WORK ORDER
What is needed is an exact copy of the lines from the one containing "Uncheck the بیرون بر checkbox" through the last line of the records, with no pictures.

PROVIDED ENTRIES
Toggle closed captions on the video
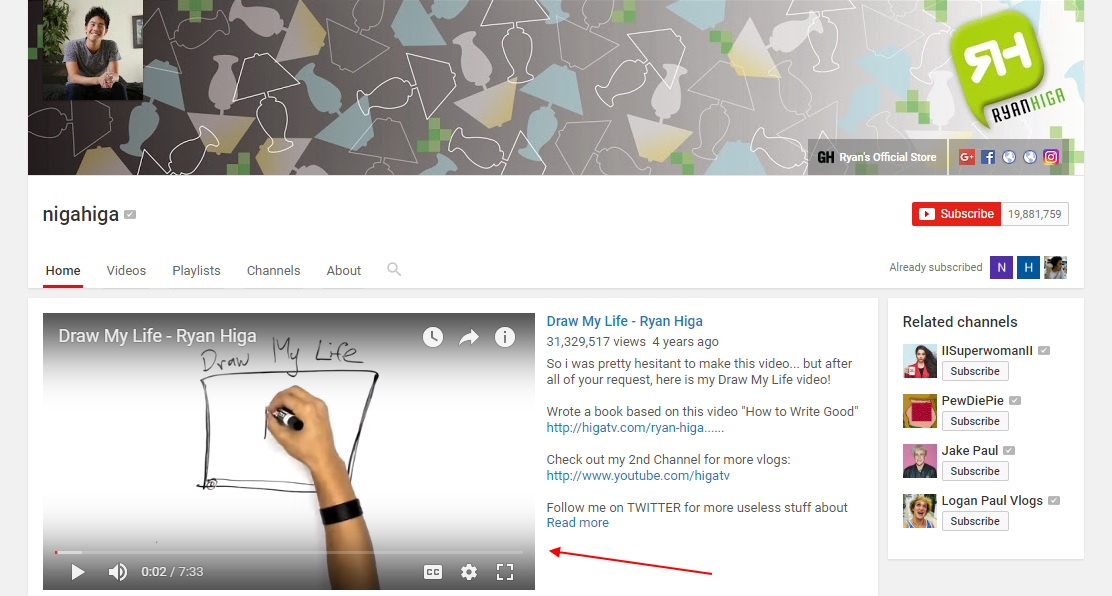1112x596 pixels. [x=433, y=572]
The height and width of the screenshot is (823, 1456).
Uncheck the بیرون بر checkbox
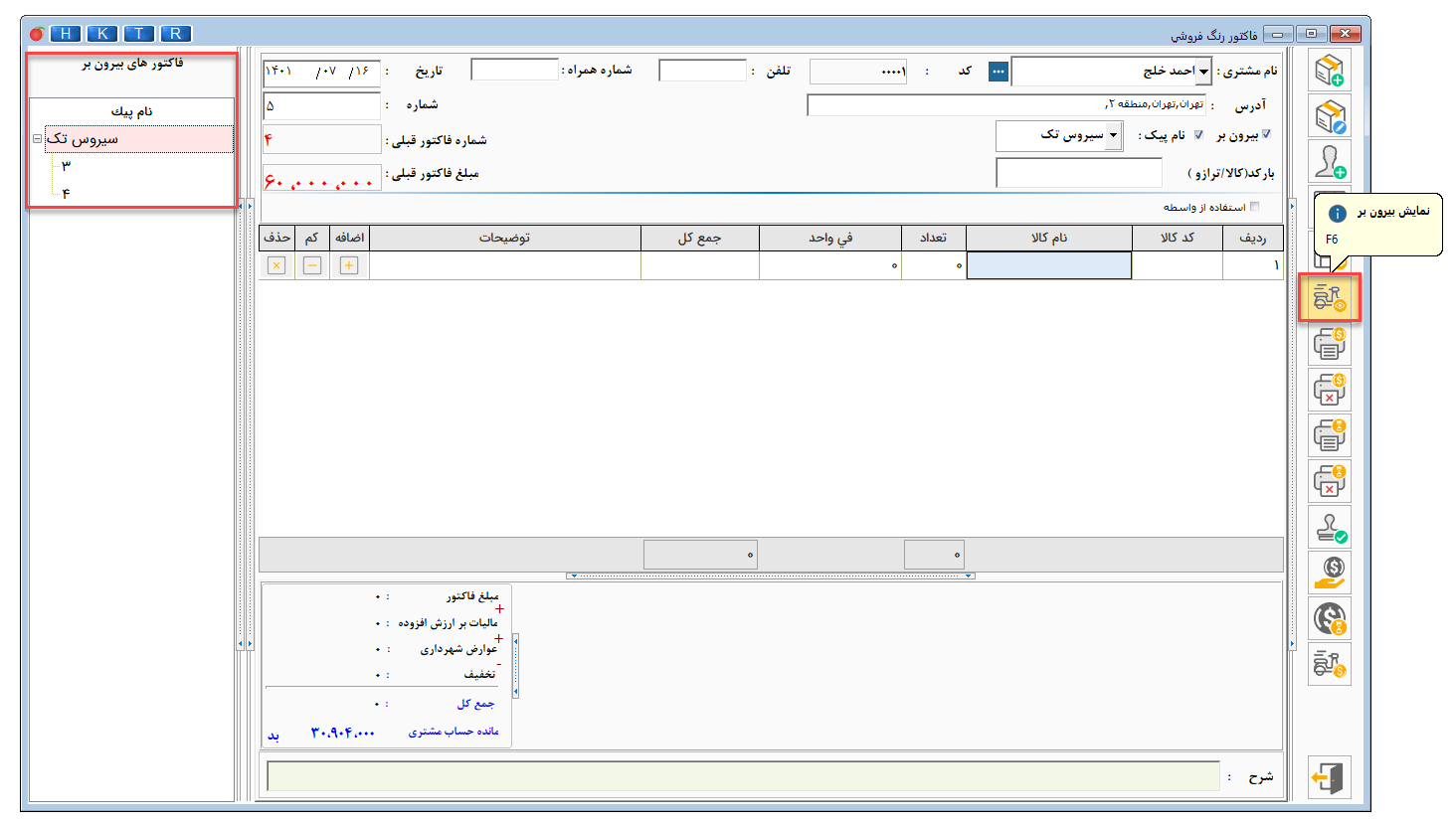[1266, 134]
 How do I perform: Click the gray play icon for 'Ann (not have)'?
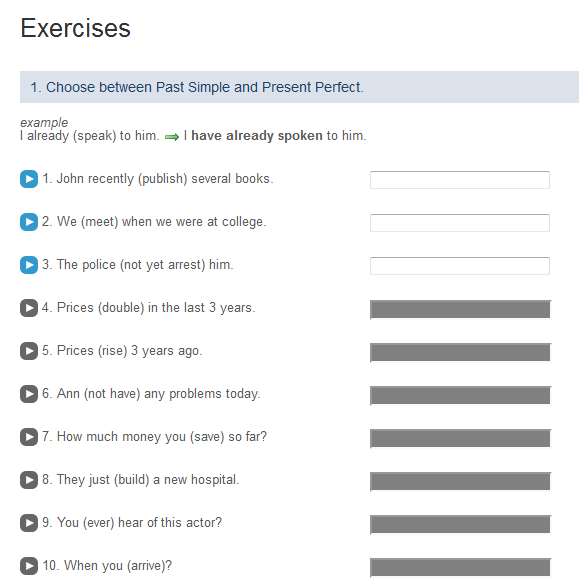[29, 394]

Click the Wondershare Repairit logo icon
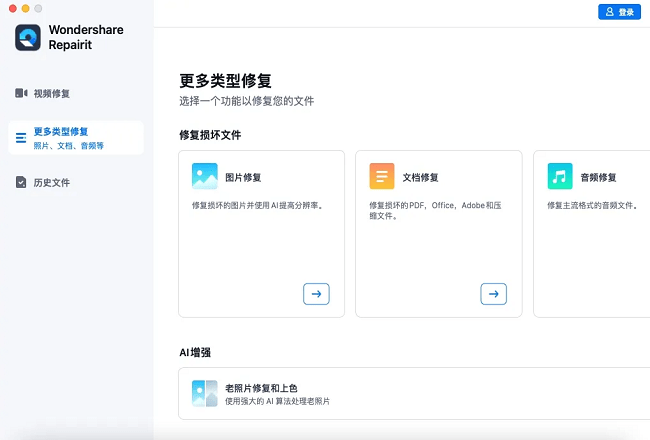(28, 38)
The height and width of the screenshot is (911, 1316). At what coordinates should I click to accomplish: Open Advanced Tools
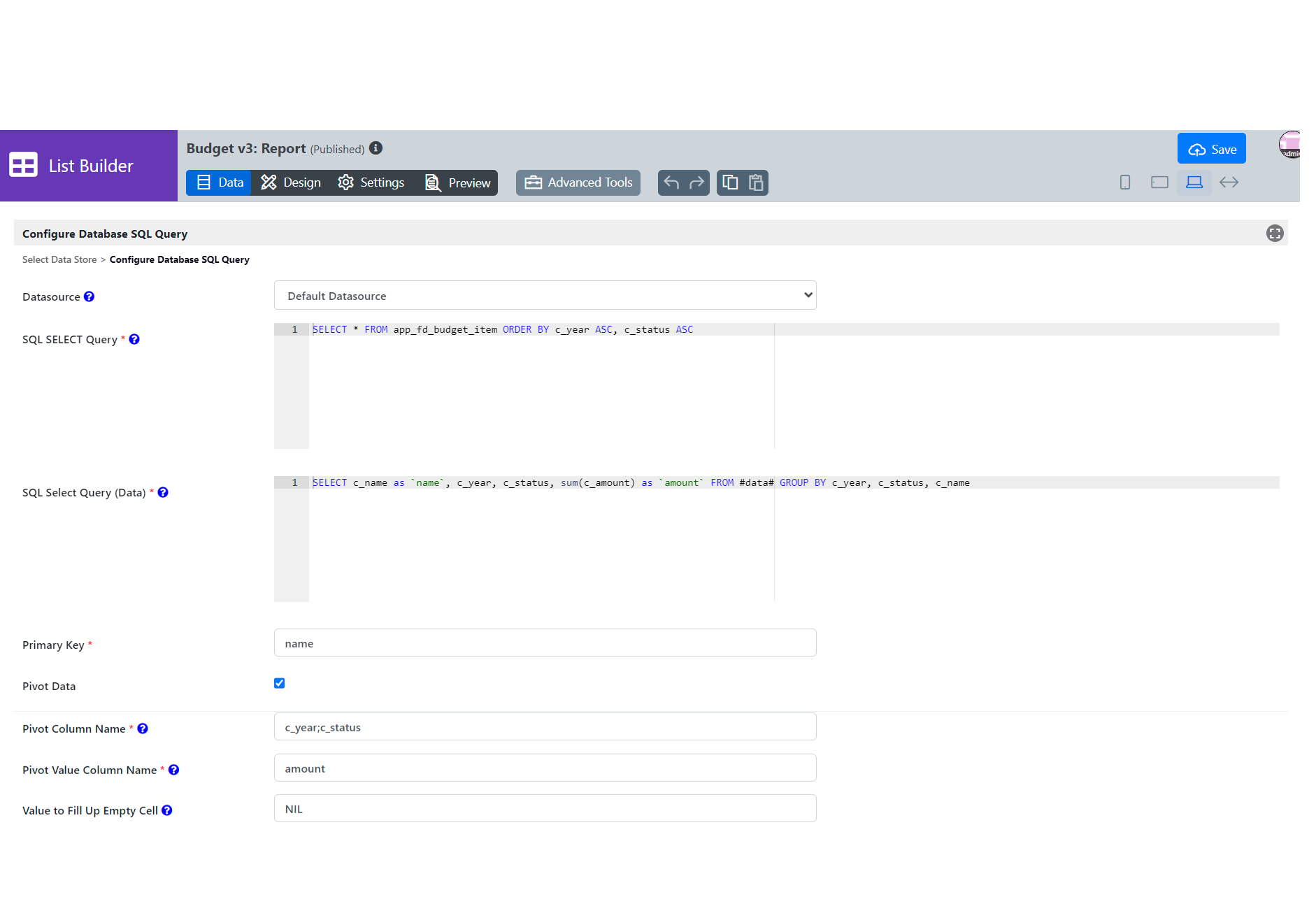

RESPONSE TO THE EXERCISE
Uncheck the بیرون بر checkbox
[1266, 134]
 How do I perform: Click the gray play icon for 'Ann (not have)'?
[29, 394]

Click the Wondershare Repairit logo icon
(28, 38)
The height and width of the screenshot is (911, 1316). At what coordinates should I click to accomplish: Open Advanced Tools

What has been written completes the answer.